YOUR INSTRUCTIONS: Below is a listing; repeat exactly the lines from the one containing "Image resolution: width=1512" to the one containing "the Code Editor", both included.

RECORDS SHOWN:
------------------------------------

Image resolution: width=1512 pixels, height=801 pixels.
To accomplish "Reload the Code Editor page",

------------------------------------

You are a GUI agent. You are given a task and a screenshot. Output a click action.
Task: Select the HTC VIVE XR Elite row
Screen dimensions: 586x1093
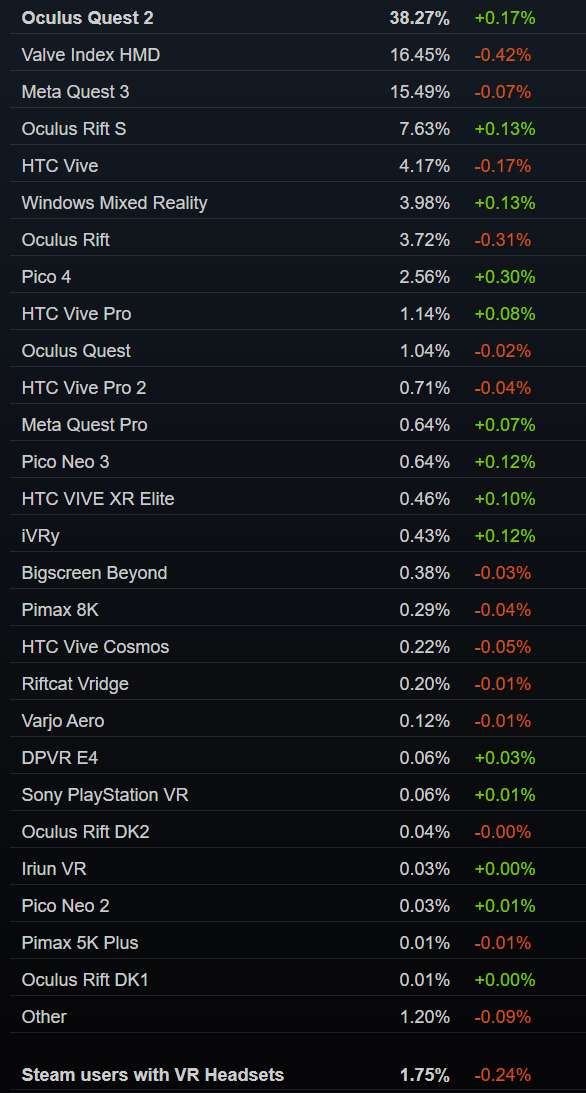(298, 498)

------------------------------------

TASK SOLUTION:
Image resolution: width=1512 pixels, height=801 pixels.
To accomplish "Reload the Code Editor page",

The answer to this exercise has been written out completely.